Dear Editor,

We read with great interest the recently published article by Dugan et al.¹ entitled “Reduction of hemorrhagic complications after non-focal renal biopsy with pre-procedure desmopressin administration”. The authors should be congratulated for evaluating a clinically relevant and practical strategy aimed at reducing hemorrhagic complications following non-focal renal biopsy (NFRB).

The absence of clinically significant hemorrhagic complications in the desmopressin (DDAVP) group is noteworthy. In particular, the authors’ focus on clinically meaningful endpoints requiring hospitalization or angiographic intervention, rather than solely radiological hematoma formation, is an important strength of the study.

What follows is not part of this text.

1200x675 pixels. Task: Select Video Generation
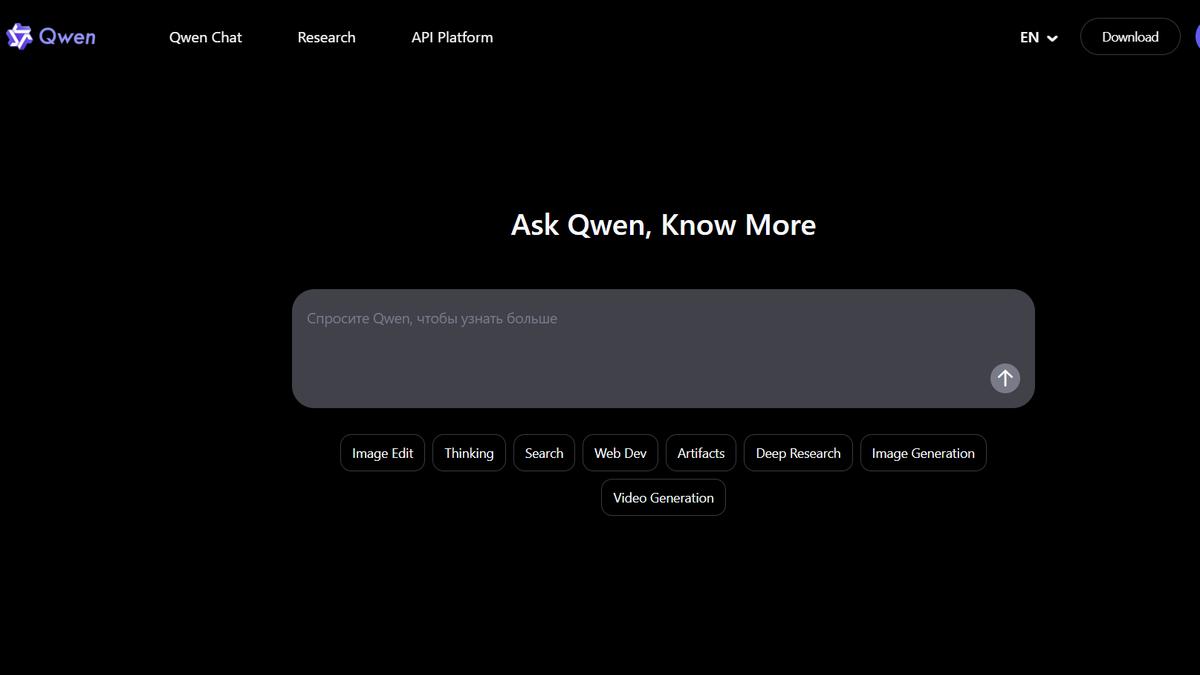pyautogui.click(x=663, y=497)
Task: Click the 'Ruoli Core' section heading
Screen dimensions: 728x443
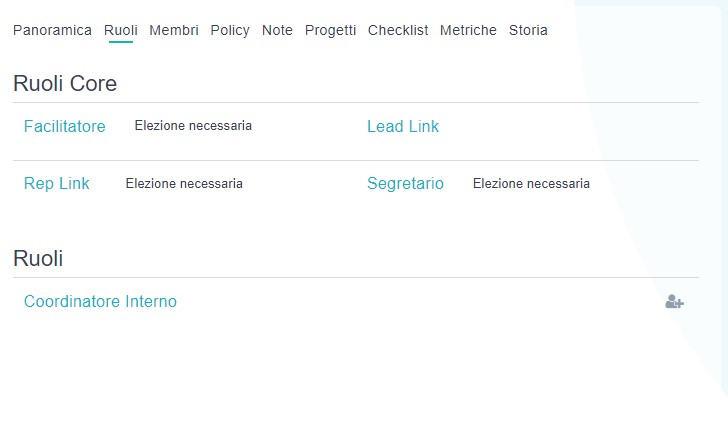Action: (65, 84)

Nevertheless, several methodological considerations should be taken into account when interpreting these findings. First, the study was retrospective and used an observational “before-and-after” design, with the comparison groups not comprising contemporaneous randomized cohorts. Although the biopsy protocol, blood pressure management, coaxial technique, and tract embolization procedures appeared largely standardized throughout the study period, these designs remain susceptible to temporal confounding due to evolving operator experience, institutional practice patterns, and patient selection.² Furthermore, the introduction of an additional operator in May 2023 should also be considered as a potential source of temporal variability.¹

The relatively small number of clinically significant hemorrhagic events (n = 6) further limits the robustness of the statistical analyses. In particular, the wide confidence interval reported in the multivariable analysis suggests that the findings should be interpreted cautiously. Similarly, although no significant difference in thromboembolic complications was observed, the study appears underpowered to adequately evaluate rare adverse events.

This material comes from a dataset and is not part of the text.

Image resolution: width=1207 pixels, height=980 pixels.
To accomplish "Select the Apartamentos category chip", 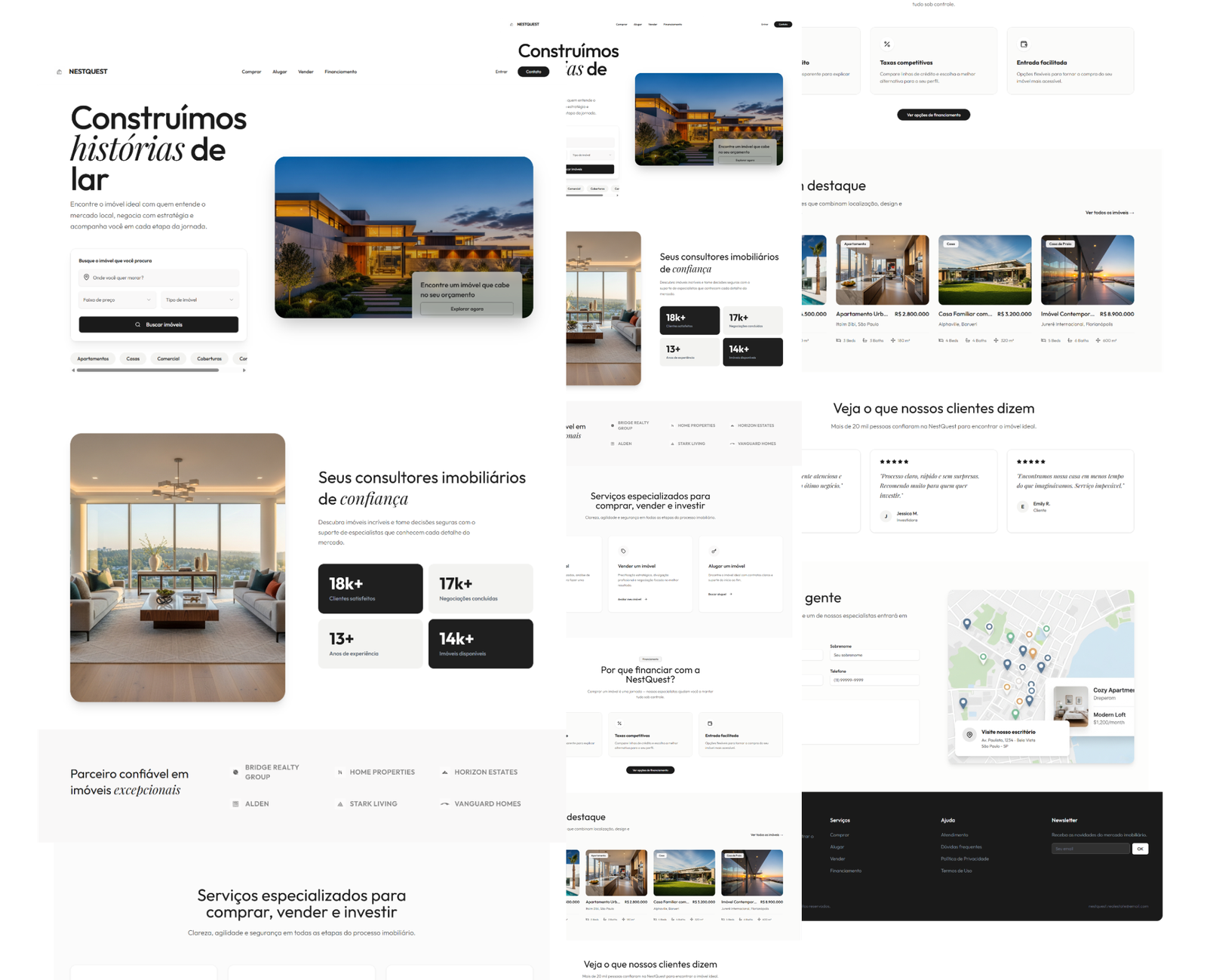I will (x=93, y=359).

On the other hand, it is notable that biopsy tract embolization with absorbable gelatin sponge was performed in both the DDAVP and non-DDAVP groups. This finding suggests that the reduction in bleeding complications is unlikely to be attributable solely to tract embolization and may support a possible contribution of DDAVP administration. Nevertheless, given the study’s retrospective observational design, establishing a definitive causal relationship remains difficult.

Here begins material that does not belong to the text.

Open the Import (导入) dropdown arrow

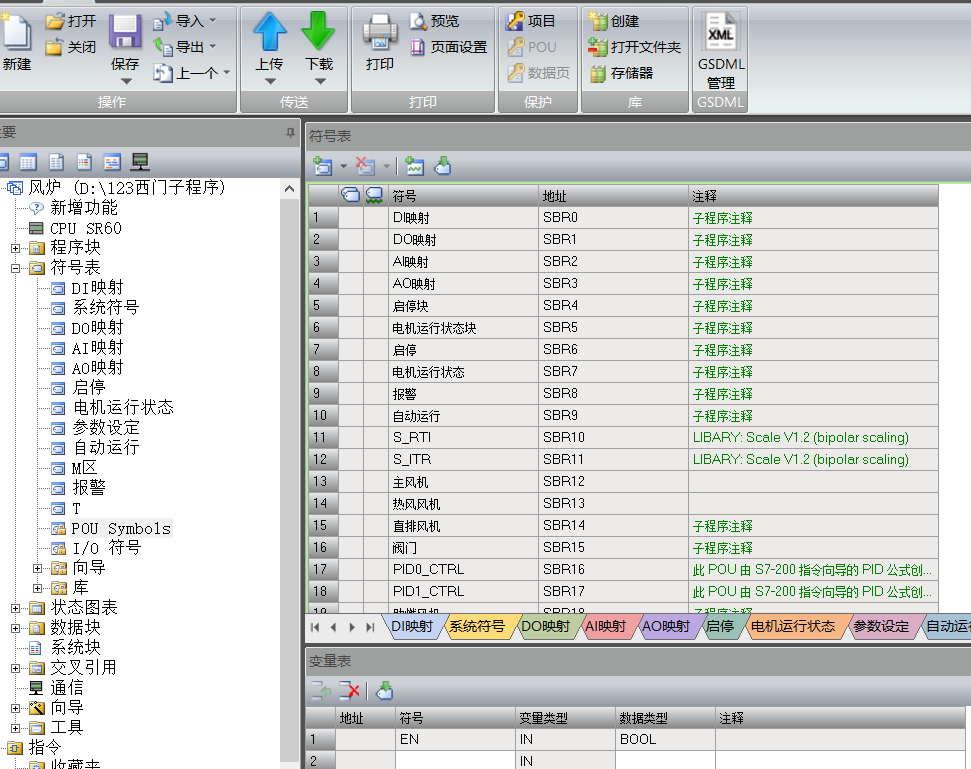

The current literature should also be interpreted cautiously. In a recently published systematic review and meta-analysis including five randomized controlled trials and a total of 717 patients, DDAVP administration was shown to reduce overall bleeding events following native renal biopsy; however, no significant benefit was demonstrated regarding clinically meaningful endpoints such as hematoma formation, major bleeding, nephrectomy requirement, or blood transfusion.³ Importantly, the authors emphasized that the available evidence remains limited by small sample sizes and the low number of included studies, and therefore does not currently support routine prophylactic administration of DDAVP before native renal biopsy.

Accordingly, although the present study provides valuable, hypothesis-generating data, we believe that larger prospective, multicenter, randomized studies are still required before routine DDAVP administration can be recommended for all patients undergoing NFRB.